The CBE, as the monetary authority and financial regulator, has been proactive in creating an enabling environment for fintech innovation and inclusion in the country. The CBE has established a Fintech Unit, a Fintech Regulatory Sandbox, a Fintech Innovation Competition, and a Fintech Working Group, in collaboration with various stakeholders, such as government agencies, private sector actors, academia, and development partners. The CBE has also conducted research on emerging technologies, such as central bank digital currency (CBDC), crypto-assets, and distributed ledger technology (DLT), and their implications for the financial sector.
The Eswatini Fintech Landscape Report 2023, a collaborative effort between the CBE, the Eswatini Fintech Working Group (EFWG), the Alliance for Financial Inclusion (AFI), and Olayinka David-West Consulting, provides a comprehensive overview of the current state and future potential of fintech in Eswatini. The report covers key aspects, such as market demand, supply-side dynamics, regulatory framework, infrastructure readiness, and ecosystem enablers. The report also provides recommendations for enhancing the fintech ecosystem and addressing the challenges and opportunities for fintech in the banking sector.

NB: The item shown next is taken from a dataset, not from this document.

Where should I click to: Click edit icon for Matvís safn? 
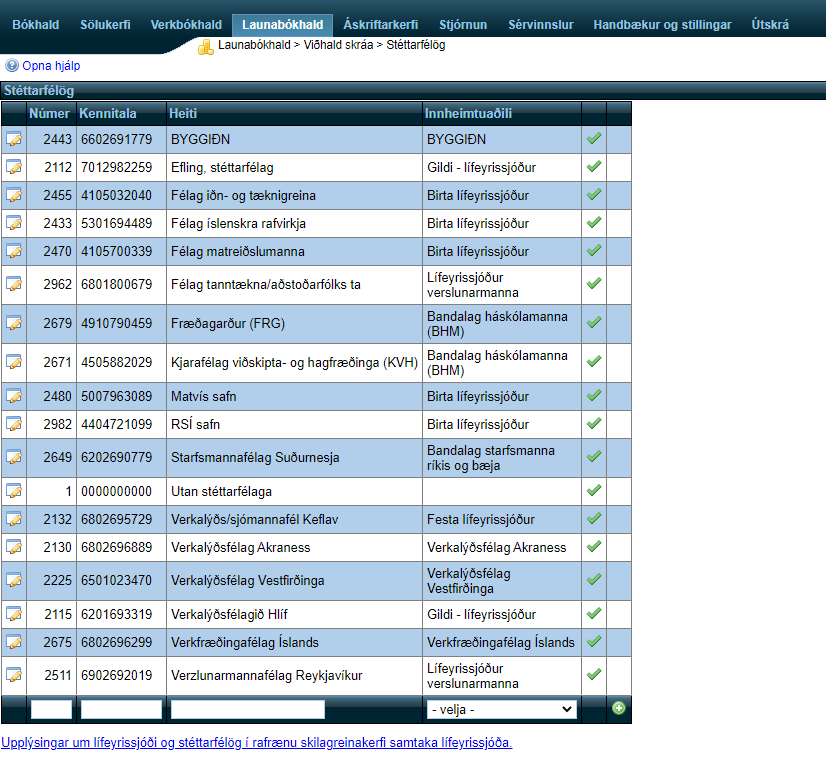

The report identifies four key areas of intervention for fostering a conducive fintech ecosystem in Eswatini:
- Developing a clear and coherent fintech strategy and vision, aligned with the national development goals and priorities, and supported by a strong leadership and coordination mechanism.
- Enhancing the fintech regulatory framework and supervision, based on the principles of proportionality, risk-based approach, and innovation facilitation, and informed by international best practices and standards.
- Improving the fintech infrastructure and interoperability, leveraging the existing platforms and systems, such as the Swaziland Interbank and Settlement System (SWIPSS), the Transactions Cleared On An Immediate Basis (TCIB), and the Eswatini Clearing House (ECH), and adopting new technologies, such as APIs, DLT, and cloud computing.
- Strengthening the fintech ecosystem and collaboration, fostering a culture of innovation and entrepreneurship, building capacity and skills, and facilitating partnerships and knowledge sharing among various stakeholders, such as fintech startups, banks, NBFIs, government agencies, academia, and development partners.
The report concludes that fintech has the potential to transform the Eswatini banking sector and contribute to the economic and social development of the country. However, this requires a concerted and coordinated effort from all stakeholders to create a conducive fintech ecosystem that can foster innovation, inclusion, and resilience in the financial sector.